The legitimacy of the story of Jim Sikes, the 61-year-old man who couldn’t stop his 2008 Toyota Prius on a Southern California freeway earlier this month until he was assisted by a California Highway Patrol officer, is now in question.
According to a report on CNN.com, technicians who tested the Toyota after its owner claimed its gas pedal stuck were unable to recreate the same condition.
The revelation was detailed in a draft of a congressional memo obtained Sunday by CNN.
In addition, owner Jim Sikes’ claim that the car kept going even though he slammed on the brake while his gas pedal was stuck to the floor does “not appear to be feasibly possible,” read the memo draft.

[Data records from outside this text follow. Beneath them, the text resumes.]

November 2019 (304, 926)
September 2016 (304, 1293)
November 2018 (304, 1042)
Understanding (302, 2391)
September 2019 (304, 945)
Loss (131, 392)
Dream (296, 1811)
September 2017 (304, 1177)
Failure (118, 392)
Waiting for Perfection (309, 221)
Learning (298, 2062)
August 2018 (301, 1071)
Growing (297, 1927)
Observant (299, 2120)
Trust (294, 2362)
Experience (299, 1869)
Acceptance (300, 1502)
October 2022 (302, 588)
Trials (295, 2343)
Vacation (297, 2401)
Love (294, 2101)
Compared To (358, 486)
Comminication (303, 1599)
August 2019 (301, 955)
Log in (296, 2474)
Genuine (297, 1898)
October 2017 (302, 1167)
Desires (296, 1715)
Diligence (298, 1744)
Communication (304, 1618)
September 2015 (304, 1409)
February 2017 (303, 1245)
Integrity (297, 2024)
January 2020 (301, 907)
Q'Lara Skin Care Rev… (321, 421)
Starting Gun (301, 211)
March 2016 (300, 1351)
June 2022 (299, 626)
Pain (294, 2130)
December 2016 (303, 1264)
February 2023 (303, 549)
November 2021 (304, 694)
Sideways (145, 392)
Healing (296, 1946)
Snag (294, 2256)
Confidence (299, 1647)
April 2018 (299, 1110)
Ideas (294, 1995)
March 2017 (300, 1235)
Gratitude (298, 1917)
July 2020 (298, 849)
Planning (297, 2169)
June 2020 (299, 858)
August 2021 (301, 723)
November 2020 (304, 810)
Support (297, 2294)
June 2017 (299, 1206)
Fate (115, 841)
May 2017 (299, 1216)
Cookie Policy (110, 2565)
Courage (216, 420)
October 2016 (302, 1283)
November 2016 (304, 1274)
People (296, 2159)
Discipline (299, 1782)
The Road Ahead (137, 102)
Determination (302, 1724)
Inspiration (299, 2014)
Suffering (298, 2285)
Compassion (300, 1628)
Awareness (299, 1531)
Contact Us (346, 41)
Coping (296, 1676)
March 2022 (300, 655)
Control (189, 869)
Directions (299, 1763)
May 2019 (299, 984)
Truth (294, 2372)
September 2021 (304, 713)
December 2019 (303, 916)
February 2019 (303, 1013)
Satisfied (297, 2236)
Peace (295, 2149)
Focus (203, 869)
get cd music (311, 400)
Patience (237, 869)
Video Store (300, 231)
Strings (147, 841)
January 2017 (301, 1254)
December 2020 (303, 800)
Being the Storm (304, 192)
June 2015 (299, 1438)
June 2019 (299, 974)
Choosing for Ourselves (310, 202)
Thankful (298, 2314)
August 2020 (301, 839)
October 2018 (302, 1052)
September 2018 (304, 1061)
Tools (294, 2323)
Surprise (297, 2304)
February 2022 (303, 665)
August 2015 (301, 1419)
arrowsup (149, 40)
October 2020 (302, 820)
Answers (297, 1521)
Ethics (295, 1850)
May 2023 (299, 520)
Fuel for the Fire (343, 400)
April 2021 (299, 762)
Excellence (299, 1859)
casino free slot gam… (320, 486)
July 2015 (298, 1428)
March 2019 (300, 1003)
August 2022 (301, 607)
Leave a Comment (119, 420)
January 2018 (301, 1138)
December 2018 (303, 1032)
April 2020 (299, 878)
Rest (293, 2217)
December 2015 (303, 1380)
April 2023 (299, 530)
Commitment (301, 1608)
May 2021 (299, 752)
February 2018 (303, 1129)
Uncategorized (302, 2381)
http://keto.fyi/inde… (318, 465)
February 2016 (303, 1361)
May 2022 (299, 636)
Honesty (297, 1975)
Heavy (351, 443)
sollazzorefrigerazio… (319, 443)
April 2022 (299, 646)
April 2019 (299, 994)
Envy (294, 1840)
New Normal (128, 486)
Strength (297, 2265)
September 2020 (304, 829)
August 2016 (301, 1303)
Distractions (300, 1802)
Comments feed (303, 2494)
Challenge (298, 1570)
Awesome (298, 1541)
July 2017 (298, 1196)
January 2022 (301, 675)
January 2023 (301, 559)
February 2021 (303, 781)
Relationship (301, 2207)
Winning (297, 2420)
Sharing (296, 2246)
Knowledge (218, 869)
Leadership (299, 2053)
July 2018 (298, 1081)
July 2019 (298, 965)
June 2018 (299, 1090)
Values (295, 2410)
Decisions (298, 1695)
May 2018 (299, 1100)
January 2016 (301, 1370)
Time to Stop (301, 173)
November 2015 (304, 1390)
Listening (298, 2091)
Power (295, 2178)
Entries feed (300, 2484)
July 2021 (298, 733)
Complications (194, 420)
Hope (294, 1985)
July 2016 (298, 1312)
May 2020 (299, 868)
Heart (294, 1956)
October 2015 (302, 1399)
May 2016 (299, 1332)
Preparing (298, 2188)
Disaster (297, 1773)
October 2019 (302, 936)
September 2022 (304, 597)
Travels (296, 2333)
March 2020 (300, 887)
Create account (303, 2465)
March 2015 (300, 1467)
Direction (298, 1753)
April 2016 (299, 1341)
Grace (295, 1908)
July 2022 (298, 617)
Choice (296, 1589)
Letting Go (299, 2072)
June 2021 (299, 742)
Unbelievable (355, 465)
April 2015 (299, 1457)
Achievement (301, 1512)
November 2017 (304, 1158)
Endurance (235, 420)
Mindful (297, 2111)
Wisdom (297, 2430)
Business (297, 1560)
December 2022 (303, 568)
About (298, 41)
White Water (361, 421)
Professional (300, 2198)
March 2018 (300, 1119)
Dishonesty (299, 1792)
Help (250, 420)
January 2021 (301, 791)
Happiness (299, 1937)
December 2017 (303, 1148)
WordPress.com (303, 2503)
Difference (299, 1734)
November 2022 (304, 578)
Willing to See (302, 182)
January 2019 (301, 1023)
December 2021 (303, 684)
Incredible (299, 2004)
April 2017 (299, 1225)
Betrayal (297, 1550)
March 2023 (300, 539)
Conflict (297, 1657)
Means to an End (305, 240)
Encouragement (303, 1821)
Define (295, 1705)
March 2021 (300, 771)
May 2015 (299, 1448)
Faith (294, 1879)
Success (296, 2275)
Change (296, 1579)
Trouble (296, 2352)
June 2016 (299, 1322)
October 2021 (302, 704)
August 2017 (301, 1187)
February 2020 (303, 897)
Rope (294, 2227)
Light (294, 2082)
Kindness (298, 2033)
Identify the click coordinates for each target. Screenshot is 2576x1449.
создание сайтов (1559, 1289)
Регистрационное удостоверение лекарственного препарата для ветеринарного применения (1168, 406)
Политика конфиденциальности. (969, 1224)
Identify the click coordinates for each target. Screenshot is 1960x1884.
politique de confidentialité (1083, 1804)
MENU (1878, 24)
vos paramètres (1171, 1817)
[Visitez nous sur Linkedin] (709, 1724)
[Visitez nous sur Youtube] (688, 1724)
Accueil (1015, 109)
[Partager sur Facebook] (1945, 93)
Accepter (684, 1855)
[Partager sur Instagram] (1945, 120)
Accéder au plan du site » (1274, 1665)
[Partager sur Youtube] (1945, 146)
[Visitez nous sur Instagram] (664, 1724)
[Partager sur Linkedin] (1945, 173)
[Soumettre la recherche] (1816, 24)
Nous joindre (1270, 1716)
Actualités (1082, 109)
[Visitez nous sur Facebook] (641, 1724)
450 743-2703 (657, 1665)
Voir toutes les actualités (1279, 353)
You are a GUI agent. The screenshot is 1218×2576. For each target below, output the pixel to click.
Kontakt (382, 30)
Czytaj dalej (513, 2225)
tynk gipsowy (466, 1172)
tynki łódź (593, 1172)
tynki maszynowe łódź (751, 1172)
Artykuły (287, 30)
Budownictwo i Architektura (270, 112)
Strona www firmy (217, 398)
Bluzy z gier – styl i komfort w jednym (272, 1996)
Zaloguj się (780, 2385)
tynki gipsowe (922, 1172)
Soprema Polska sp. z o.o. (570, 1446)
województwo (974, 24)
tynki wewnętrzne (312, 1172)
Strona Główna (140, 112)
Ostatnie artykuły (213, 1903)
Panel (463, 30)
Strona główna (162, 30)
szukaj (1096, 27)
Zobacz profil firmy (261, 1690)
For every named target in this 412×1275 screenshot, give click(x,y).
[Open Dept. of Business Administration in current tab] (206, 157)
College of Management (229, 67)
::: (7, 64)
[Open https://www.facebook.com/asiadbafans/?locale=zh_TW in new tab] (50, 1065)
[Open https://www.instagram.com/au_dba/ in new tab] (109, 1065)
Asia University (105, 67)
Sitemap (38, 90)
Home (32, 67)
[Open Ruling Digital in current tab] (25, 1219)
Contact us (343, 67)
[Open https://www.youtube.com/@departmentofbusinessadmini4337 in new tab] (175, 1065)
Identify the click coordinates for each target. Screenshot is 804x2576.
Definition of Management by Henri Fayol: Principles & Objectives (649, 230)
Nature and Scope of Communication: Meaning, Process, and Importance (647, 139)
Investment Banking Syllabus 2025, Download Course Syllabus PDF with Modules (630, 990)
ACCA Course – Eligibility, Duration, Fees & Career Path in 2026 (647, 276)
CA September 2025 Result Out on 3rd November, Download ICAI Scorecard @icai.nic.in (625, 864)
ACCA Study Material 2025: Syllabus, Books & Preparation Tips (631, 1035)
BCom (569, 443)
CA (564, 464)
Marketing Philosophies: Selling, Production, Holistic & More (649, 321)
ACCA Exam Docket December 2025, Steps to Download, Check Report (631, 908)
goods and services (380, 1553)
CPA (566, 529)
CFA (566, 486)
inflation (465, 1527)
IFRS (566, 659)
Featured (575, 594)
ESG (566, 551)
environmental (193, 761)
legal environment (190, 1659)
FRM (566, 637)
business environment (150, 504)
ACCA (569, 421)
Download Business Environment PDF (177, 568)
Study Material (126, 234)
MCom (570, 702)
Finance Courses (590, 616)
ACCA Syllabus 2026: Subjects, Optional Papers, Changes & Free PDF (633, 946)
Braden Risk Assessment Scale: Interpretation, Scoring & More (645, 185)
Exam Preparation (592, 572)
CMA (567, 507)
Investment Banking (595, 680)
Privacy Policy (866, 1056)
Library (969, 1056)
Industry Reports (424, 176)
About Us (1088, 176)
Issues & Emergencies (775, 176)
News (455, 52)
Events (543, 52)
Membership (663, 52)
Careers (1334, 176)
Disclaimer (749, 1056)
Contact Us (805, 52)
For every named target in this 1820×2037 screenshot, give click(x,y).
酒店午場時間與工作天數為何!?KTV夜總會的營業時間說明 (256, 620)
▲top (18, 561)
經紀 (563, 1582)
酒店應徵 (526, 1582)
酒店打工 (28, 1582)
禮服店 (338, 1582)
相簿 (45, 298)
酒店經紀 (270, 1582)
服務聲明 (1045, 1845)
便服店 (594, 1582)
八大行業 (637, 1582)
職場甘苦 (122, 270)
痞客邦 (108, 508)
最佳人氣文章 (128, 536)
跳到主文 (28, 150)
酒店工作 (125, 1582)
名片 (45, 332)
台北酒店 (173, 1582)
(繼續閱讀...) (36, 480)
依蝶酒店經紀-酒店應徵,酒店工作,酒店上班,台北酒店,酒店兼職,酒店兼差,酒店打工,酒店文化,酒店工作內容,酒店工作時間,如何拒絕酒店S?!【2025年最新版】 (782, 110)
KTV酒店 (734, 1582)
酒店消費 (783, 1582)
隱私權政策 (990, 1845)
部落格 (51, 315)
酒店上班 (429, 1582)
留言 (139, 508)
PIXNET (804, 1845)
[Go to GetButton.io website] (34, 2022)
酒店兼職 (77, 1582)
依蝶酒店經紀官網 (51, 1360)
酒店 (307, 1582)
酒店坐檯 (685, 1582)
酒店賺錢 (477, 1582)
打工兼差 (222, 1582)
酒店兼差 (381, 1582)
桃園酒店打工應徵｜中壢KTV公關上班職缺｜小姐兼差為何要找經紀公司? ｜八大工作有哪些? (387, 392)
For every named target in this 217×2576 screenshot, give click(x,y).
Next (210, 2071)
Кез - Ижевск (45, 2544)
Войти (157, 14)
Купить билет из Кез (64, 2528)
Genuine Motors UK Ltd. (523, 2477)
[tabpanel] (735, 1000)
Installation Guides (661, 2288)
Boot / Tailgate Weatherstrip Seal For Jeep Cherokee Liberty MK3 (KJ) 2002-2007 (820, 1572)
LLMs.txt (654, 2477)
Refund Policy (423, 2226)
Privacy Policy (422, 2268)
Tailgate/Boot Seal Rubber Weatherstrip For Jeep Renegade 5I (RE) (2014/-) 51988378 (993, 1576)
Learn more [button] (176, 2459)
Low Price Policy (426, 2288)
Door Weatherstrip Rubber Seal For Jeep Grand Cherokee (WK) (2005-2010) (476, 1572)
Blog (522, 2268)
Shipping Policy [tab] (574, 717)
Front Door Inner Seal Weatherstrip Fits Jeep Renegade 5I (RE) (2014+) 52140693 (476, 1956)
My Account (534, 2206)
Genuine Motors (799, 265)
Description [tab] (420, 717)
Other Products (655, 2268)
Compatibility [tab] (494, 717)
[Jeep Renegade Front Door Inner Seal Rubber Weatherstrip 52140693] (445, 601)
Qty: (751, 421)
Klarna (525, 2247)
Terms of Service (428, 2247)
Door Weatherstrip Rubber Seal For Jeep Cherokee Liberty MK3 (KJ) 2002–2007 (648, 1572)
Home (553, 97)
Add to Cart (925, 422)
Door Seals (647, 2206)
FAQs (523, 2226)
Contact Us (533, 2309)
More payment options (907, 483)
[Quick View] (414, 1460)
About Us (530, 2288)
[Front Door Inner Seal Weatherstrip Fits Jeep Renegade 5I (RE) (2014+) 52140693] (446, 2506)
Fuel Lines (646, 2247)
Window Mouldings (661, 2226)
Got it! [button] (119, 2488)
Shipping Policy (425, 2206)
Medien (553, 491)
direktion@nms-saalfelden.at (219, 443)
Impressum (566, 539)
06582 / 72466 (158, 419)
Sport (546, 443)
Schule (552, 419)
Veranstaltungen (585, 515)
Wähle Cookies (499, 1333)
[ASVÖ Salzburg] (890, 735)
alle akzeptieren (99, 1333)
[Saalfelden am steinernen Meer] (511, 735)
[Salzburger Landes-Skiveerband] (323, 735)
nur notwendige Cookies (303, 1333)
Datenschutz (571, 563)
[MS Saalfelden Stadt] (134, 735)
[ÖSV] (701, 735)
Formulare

The memo summarizes the observations of a representative present at the testing of the Prius, as well as another car “allegedly involved in sudden unintended acceleration events.”
Sikes, 61, declined specific comment but said the new chapter of the runaways saga will be addressed by his attorney.
The Southern California incident was the first of now at least a half-dozen similar claims around the country.
The runaway Toyota phenomenon was also the subject of a Saturday Night Live parody March 13.
Sikes was traveling east on Interstate 8 outside of San Diego, California, when his accelerator stuck as he sped up to pass a car. He eventually reached a speed of 94 mph.
Sikes called 911 for help as he was traveling on a winding, hilly portion of the highway. Dispatchers tried to talk him through ways to stop the car but couldn’t.
A CHP caught up to Sikes and used the patrol car’s public address system to instruct Sikes to apply the brakes and the emergency brake at the same time and the car stopped.
Technicians from Toyota and the National Highway Traffic Safety Administration took Sikes’ Prius on a test drive and attempted to duplicate the same experience, the memo said, but were unsuccessful. A congressional staffer and another Toyota technician tested another Prius.
“Every time the technician placed the gas pedal to the floor and the brake pedal to the floor, the engine shut off and the car immediately started to slow down,” the memo said. “NHTSA and Toyota field representatives reported the same results with the 2008 Prius owned by Mr. Sikes.”
“These findings certainly raise new questions surrounding the veracity of the sequence of events that has been reported by Mr. Sikes,” said Kurt Bardella, spokesman for Rep. Darrell Issa, R-California, and ranking member on the committee.